§ Excerpt:
START

Sunday, June 18, 2017

Love Saves the Party w/Carol Mirakove

Help us celebrate the first day of summer! 

This Wednesday, June 21, from 7-10 PM EDT, Bodega Pop Live on WFMU's Give the Drummer Radio welcomes poet and fellow traveler Carol Mirakove to the show to spin and chat about some of her favorite dance music - the records that fueled underground parties in New York from the Loft and Paradise Garage to the Mudd Club, Club Negril and Bang the Party.

Wednesday, June 14, 2017


TONIGHT from 7-10 PM EDT, Bodega Pop Live on WFMU's Give the Drummer Radio spins three hours of popular music from the North Rhine-Westphalia capital, from The Lords and Heino to Farid Bang. With, sure, lots of electronic music and post-punk thrown in for good measure.

See you here at 7 PM sharp!

Sunday, June 4, 2017

Sgt. Pet Sounds

On Wednesday, June 7, Bodega Pop Live on WFMU's Give the Drummer Radio spins tributes, covers, deconstructions, homages, mashups, samples, nods and more in response to two of the most influential albums of all time.

Listen to the show live now!

END

§ Problem 1: Copy out the entries below, starting with the first entry and ending with the line that contains "click(x=611, y=460)". Include both of those lines.

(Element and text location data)

START

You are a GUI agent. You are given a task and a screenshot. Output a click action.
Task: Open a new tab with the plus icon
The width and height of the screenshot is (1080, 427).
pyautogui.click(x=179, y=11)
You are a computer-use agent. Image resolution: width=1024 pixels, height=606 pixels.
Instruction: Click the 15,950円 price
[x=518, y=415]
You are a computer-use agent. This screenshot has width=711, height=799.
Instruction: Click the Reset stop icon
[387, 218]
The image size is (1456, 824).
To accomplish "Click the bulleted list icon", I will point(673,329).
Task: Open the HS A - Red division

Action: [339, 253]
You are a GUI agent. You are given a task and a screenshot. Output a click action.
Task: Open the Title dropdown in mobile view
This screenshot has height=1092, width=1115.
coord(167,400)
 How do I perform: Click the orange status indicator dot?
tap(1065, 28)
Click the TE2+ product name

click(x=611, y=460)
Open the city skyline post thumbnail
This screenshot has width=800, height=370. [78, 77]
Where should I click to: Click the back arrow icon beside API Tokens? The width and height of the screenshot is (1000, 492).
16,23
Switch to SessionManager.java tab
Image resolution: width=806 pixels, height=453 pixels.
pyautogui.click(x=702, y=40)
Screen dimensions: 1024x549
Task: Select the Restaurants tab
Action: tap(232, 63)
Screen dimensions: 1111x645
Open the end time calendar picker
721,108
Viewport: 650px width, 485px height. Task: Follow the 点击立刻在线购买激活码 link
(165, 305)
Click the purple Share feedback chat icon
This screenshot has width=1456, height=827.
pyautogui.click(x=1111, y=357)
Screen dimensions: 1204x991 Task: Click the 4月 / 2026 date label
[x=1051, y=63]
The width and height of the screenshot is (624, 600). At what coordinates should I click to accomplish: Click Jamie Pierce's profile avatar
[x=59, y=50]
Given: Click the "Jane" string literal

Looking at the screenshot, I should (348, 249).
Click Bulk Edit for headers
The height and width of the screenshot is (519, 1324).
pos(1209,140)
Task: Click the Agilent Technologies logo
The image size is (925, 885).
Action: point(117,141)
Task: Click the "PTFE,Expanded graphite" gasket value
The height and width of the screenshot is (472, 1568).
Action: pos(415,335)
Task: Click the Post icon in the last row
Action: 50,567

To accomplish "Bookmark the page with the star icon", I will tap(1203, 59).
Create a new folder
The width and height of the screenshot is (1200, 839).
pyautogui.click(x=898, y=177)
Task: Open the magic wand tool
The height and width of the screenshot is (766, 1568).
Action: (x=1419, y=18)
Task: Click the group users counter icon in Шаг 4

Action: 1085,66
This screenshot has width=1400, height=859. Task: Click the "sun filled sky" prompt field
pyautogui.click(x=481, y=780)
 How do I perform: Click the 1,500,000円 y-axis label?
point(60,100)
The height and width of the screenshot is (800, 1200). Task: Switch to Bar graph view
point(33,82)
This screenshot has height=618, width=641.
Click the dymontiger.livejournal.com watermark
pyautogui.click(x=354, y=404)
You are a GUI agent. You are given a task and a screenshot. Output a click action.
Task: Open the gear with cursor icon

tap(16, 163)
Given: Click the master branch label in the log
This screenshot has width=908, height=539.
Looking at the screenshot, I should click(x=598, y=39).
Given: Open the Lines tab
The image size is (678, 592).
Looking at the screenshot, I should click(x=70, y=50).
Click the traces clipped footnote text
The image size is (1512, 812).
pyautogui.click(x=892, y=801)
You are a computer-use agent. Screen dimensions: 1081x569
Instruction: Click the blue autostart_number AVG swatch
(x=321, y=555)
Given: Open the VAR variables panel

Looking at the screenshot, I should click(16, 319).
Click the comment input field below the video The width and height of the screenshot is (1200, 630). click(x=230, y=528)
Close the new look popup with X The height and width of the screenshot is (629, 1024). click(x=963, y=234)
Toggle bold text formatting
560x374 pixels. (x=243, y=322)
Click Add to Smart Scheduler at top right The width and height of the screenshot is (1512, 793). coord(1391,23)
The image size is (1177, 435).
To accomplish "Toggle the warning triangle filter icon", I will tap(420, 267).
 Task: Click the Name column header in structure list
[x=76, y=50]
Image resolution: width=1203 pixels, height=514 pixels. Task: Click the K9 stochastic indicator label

END

§ Problem 2: Can you continue the Bodega Pop Live radio blog posts above, starting right after their final line?

§ Task response 1:
You are a GUI agent. You are given a task and a screenshot. Output a click action.
Task: Open a new tab with the plus icon
The width and height of the screenshot is (1080, 427).
pyautogui.click(x=179, y=11)
You are a computer-use agent. Image resolution: width=1024 pixels, height=606 pixels.
Instruction: Click the 15,950円 price
[x=518, y=415]
You are a computer-use agent. This screenshot has width=711, height=799.
Instruction: Click the Reset stop icon
[387, 218]
The image size is (1456, 824).
To accomplish "Click the bulleted list icon", I will point(673,329).
Task: Open the HS A - Red division

Action: [339, 253]
You are a GUI agent. You are given a task and a screenshot. Output a click action.
Task: Open the Title dropdown in mobile view
This screenshot has height=1092, width=1115.
coord(167,400)
 How do I perform: Click the orange status indicator dot?
tap(1065, 28)
Click the TE2+ product name

click(x=611, y=460)

§ Task response 2:
Monday, May 29, 2017

Electric, Eclectic Ramadan

On Wednesday, March 31, Bodega Pop Live on WFMU's Give the Drummer Radio spins three hours of avant-garde, electronic, field recordings, funk, hip hop, metal, musique concrète, pop, punk and more from the Islamic world. 

Bookmark the page and see you Wednesday night!

Monday, May 15, 2017


On Wednesday, May 17, from 7-10 PM EDT, Bodega Pop Live on WFMU's Give the Drummer Radio spins ear-searing tracks from more than three dozen Zambian records released ca. 1972-78.

Bookmark the page and see you Wednesday night

"There was a kind of magic here," Emanuel "Jagari" Chanda, lead singer of the legendary band WITCH, has said of Zambia in the 1970s, when he, along with Rikki Ililonga, Paul Ngozi, Zimbabwean-born Teddy Khuluzwa, Keith Mlevhu and dozens of others recorded some of the greatest rock 'n' roll on the planet.

Heavily influenced by Jimi Hendrix and James Brown (who in 1970 gave culture-shifting performances in Zambia's capital, Lusaka, and in the country's copper mining center, Ndola), participants in Zambia's rock scene may have been further spurred on by an unlikely irritant: President Kenneth Kaunda's decree sometime in the mid- to late-1970s that 95% of music on the radio had to be Zambian. Unable to tune in and get their fix of British and American rock and funk, of Nigerian afrobeat, they had to create more of their own. And, once pressed, a Zambian record was virtually assured air time.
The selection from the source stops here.